** Begin Material provided **

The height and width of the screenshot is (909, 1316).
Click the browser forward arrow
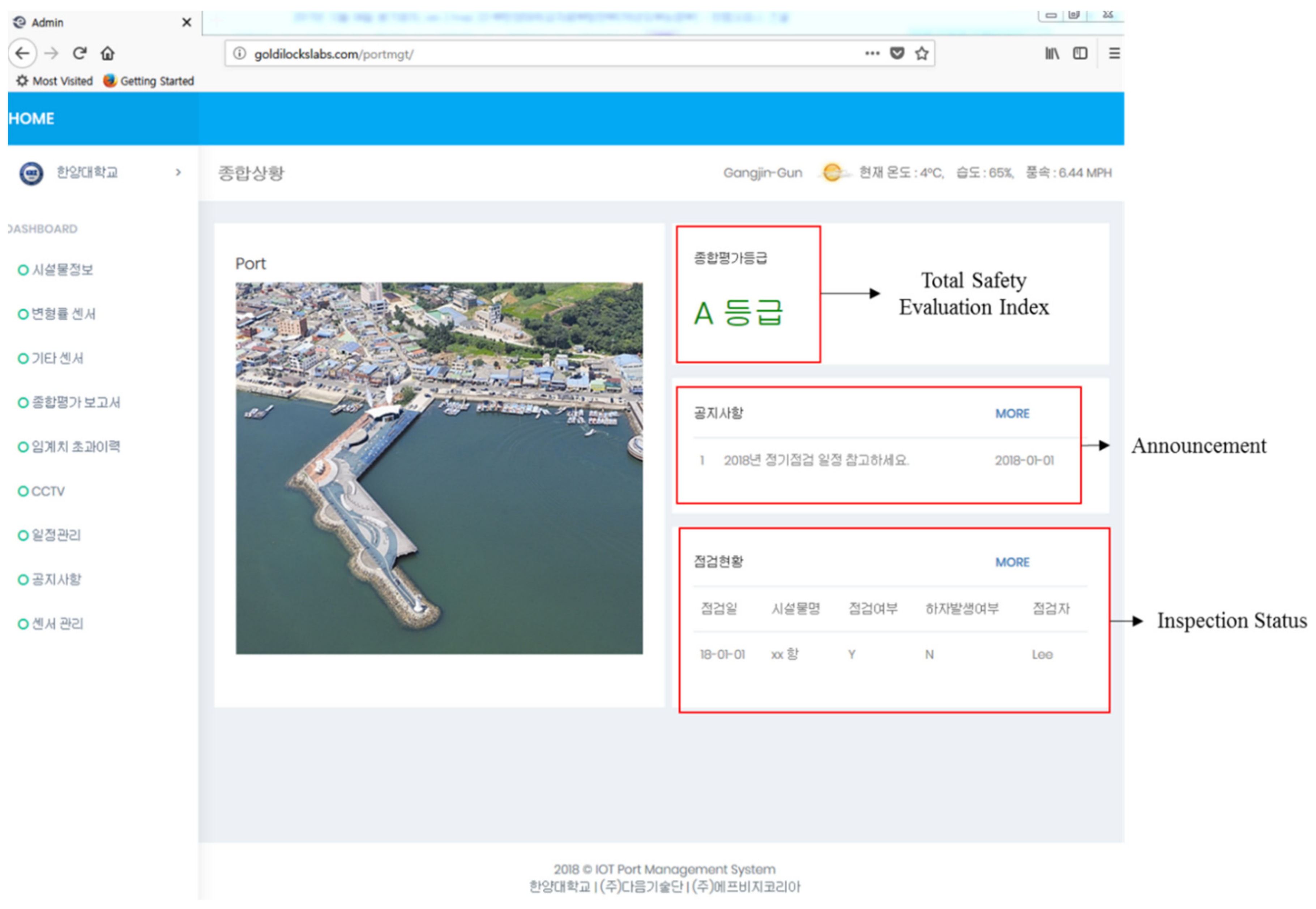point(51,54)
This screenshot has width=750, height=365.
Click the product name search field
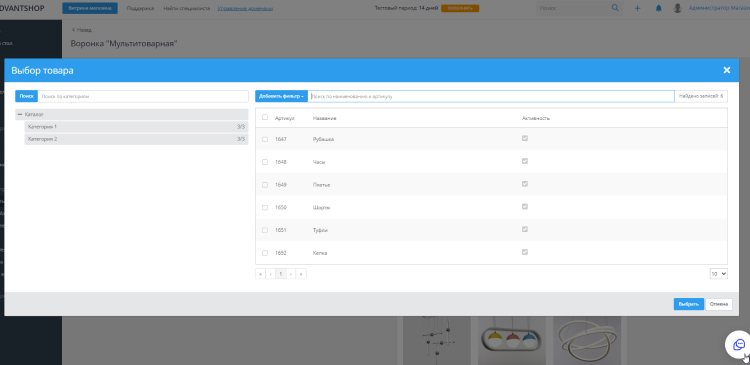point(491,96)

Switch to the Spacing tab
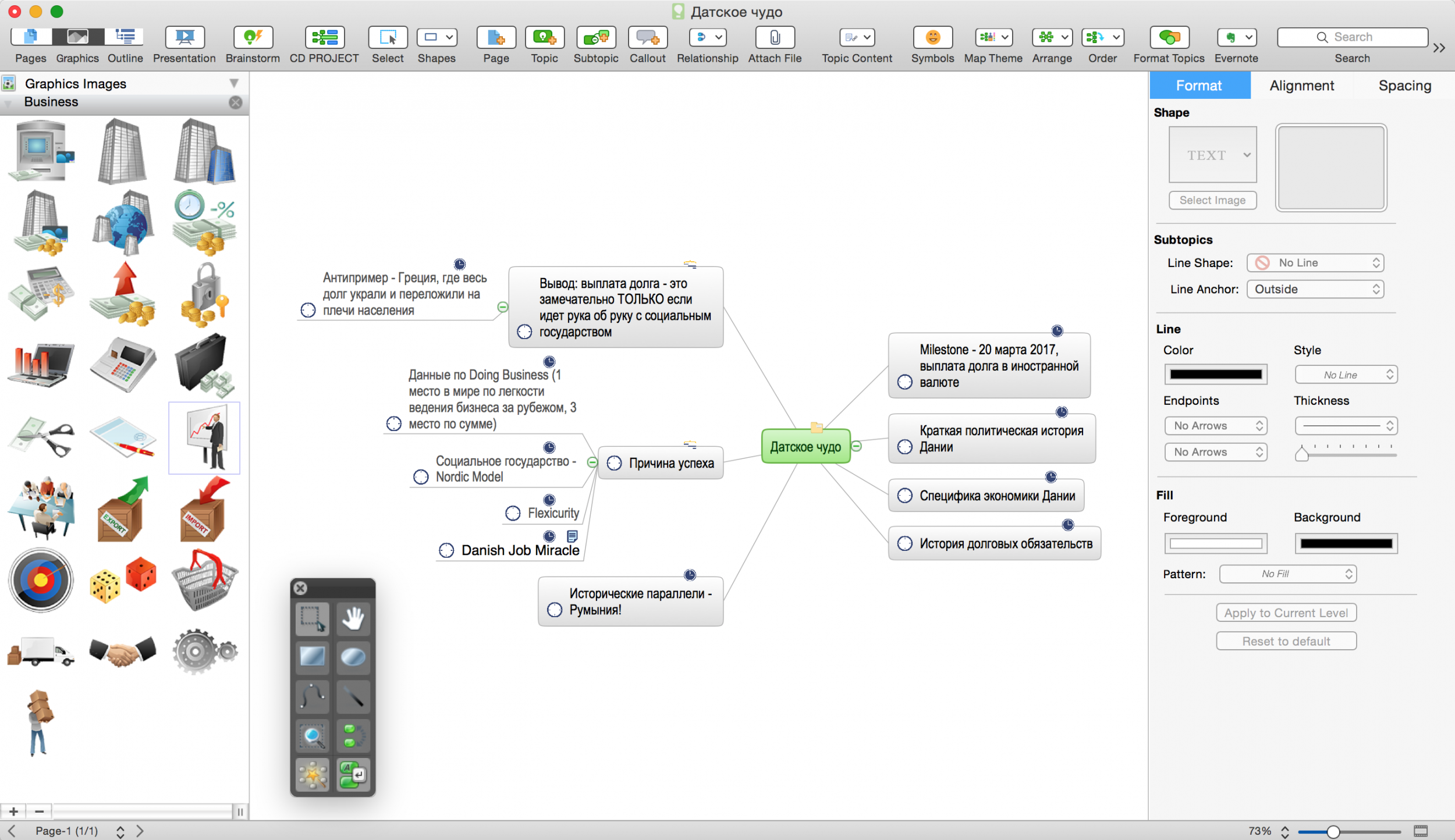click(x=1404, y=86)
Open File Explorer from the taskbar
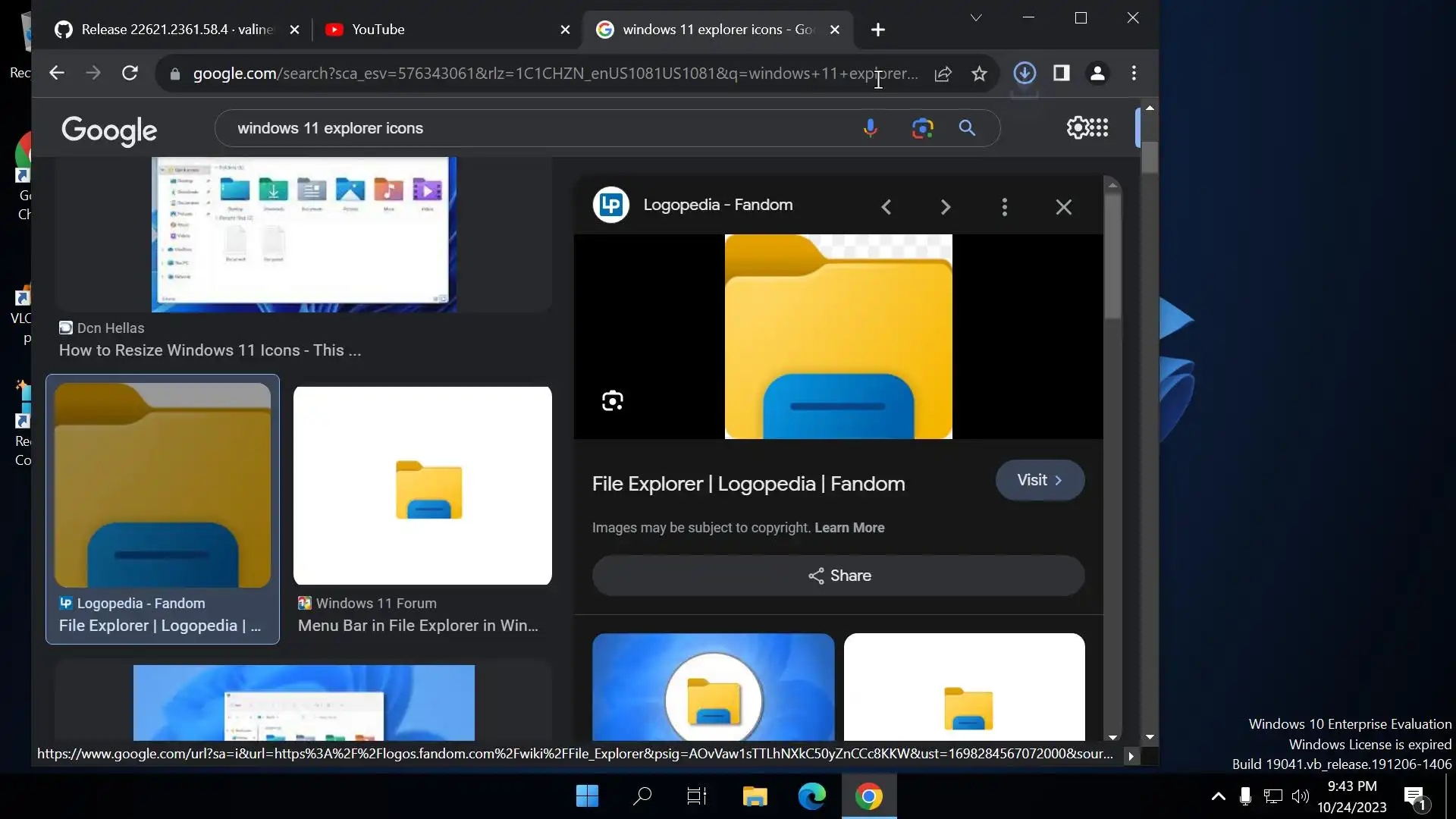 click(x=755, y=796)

** End Material provided **

### Work instructions
Offset the coordinates in the answers by 92 and write out again every line starting at the line containing "This screenshot has width=750, height=365." and ending at the end of the records, requests included. Leave the pictures out.

### Result of this exercise
This screenshot has width=750, height=365.
Click the product name search field
point(583,188)

Switch to the Spacing tab
click(x=1496, y=178)
Open File Explorer from the taskbar
 click(x=847, y=888)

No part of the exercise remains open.